= WHAT IS BEING ASKED =
List every line in the records below that contains the string "Share", matching case exactly.

[BEGIN SUPPLIED DATA]

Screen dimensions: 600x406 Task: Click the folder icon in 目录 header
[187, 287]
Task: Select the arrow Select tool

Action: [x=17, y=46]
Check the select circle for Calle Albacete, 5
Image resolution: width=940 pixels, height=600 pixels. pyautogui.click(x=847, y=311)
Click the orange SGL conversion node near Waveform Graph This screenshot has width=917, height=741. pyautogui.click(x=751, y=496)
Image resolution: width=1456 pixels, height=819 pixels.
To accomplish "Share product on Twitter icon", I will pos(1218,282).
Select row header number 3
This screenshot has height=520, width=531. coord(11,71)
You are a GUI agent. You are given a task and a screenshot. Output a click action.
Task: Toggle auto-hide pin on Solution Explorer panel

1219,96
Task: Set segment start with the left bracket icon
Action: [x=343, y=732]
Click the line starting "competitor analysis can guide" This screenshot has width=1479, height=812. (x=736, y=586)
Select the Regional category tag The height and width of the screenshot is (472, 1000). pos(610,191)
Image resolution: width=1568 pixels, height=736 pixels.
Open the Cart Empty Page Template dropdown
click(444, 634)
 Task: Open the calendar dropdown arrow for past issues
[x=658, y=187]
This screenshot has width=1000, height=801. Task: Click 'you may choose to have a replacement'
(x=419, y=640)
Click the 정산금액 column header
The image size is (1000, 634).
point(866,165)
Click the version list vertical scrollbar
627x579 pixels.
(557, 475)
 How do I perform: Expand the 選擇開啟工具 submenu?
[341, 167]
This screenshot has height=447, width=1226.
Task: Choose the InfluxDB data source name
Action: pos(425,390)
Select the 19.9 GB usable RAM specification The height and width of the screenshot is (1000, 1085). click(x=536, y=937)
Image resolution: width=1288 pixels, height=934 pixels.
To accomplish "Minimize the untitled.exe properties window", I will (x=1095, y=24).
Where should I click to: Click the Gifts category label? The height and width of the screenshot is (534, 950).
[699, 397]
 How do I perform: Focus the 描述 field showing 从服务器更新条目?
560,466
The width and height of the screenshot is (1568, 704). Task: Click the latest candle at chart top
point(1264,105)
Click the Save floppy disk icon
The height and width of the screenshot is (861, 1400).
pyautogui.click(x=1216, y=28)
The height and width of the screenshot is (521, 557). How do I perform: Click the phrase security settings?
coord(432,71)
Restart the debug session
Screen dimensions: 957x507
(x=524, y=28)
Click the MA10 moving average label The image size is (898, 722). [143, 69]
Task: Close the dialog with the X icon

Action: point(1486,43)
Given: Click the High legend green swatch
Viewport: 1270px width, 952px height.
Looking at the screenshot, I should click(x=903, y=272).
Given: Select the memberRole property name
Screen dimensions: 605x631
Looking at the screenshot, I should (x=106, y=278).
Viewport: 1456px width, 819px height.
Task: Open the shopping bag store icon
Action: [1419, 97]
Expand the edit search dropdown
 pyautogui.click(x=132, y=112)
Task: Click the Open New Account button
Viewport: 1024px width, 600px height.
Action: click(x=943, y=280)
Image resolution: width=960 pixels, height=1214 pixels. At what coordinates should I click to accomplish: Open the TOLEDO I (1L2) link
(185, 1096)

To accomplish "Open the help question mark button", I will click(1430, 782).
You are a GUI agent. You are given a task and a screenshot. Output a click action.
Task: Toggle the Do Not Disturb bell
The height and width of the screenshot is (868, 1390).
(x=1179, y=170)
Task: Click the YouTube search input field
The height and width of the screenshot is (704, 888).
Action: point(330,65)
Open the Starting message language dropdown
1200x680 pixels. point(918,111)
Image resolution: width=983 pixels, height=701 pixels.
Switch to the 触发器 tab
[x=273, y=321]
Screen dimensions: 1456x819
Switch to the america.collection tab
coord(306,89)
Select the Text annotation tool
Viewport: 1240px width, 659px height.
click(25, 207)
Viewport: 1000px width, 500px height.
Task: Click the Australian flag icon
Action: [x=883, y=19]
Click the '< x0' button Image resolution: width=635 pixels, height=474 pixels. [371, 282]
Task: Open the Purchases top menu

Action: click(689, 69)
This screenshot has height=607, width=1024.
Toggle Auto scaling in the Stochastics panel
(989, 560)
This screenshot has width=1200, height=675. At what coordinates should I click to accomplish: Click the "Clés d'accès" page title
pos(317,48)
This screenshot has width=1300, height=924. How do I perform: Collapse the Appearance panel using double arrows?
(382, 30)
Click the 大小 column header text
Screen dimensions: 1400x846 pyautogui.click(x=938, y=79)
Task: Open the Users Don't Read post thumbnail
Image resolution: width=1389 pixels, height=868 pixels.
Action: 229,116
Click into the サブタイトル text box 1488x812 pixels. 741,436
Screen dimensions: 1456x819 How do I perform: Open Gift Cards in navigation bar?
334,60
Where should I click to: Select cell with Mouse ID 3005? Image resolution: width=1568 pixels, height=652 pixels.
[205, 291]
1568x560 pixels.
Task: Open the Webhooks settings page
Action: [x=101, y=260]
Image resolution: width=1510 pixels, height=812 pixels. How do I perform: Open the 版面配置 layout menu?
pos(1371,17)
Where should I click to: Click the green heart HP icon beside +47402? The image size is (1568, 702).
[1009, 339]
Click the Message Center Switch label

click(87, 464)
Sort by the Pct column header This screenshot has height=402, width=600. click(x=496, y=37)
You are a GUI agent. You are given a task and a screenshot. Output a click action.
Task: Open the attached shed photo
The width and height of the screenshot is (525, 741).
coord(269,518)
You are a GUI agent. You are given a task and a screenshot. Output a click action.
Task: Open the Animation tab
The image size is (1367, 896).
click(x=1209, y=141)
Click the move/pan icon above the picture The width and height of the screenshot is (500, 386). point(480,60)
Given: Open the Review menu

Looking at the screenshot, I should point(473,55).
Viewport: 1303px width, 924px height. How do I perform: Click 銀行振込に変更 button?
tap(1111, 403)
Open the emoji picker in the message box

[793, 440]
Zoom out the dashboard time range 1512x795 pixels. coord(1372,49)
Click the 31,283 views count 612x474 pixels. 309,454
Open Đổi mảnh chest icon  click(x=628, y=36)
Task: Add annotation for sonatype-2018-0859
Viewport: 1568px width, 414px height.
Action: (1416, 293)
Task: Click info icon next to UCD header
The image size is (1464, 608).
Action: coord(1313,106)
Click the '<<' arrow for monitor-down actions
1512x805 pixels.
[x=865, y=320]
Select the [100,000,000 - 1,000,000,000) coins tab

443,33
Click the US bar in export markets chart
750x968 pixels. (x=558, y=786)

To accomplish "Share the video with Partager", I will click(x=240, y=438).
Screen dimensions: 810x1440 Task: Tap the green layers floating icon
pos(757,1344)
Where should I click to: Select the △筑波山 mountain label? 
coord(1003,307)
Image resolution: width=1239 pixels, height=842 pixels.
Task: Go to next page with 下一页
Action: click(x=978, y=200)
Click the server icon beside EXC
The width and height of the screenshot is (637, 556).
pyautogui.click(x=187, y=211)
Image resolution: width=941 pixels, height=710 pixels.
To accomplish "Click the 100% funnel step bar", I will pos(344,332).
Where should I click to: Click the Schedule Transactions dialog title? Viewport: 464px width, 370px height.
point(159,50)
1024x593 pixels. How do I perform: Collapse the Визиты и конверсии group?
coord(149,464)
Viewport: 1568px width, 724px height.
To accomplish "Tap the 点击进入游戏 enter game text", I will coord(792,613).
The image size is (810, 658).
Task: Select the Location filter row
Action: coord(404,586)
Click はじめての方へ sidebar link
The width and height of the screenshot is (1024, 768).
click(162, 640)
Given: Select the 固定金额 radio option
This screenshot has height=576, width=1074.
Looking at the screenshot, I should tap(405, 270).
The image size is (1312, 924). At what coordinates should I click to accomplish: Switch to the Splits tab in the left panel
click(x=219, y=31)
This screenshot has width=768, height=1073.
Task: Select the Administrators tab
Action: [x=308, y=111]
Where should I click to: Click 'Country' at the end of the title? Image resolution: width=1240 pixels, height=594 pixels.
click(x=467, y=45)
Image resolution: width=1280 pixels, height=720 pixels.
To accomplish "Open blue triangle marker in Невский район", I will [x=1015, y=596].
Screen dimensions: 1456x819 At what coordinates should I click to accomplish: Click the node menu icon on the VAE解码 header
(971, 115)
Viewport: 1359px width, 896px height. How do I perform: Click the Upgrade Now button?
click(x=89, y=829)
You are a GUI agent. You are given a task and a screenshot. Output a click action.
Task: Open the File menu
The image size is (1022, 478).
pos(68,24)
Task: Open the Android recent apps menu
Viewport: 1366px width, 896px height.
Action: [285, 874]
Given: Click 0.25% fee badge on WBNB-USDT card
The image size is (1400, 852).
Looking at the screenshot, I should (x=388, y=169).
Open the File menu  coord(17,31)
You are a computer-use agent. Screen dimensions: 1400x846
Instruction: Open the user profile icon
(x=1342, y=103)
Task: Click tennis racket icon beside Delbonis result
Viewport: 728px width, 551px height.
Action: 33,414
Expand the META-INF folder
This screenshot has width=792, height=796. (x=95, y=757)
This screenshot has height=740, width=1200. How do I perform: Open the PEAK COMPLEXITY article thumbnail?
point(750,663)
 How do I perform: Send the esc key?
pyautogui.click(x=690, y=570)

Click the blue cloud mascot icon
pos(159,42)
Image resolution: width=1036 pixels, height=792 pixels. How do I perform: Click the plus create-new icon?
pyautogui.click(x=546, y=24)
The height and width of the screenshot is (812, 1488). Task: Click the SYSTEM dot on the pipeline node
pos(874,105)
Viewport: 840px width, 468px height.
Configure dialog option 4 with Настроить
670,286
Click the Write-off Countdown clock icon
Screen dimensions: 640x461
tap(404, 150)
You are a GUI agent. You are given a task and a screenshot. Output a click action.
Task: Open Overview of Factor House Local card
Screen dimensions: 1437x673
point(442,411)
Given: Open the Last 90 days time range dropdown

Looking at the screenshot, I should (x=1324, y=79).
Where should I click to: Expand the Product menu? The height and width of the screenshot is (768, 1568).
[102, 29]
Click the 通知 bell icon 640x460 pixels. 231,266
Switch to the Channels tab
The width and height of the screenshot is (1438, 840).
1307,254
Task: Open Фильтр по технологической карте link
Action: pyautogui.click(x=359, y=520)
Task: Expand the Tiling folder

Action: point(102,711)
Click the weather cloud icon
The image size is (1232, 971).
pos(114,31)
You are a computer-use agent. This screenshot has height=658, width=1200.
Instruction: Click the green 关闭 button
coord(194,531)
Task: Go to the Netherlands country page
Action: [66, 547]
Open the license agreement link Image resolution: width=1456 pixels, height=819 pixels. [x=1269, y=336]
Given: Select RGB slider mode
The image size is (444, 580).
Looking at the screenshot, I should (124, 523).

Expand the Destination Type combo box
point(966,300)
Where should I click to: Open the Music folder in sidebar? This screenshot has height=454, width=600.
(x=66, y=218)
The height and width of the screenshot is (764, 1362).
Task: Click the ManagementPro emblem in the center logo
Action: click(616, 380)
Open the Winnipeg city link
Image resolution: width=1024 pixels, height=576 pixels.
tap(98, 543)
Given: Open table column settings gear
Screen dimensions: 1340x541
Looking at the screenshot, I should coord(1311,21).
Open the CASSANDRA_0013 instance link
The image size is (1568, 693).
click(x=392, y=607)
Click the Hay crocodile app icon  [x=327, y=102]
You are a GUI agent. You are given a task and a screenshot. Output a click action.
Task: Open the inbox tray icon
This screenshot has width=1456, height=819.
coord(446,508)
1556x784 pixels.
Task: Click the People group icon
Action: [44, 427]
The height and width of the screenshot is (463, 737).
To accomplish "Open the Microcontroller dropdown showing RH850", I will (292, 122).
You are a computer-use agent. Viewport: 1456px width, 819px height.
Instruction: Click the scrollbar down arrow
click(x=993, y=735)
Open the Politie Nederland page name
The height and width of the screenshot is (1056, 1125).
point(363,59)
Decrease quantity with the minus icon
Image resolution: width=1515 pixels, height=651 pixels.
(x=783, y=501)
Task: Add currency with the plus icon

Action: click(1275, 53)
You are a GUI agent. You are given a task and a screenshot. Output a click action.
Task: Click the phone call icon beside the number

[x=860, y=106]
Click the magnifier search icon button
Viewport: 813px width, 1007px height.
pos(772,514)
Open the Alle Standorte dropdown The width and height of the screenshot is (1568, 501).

[END SUPPLIED DATA]

= EXERCISE SOLUTION =
To accomplish "Share product on Twitter icon", I will pos(1218,282).
To accomplish "Share the video with Partager", I will click(x=240, y=438).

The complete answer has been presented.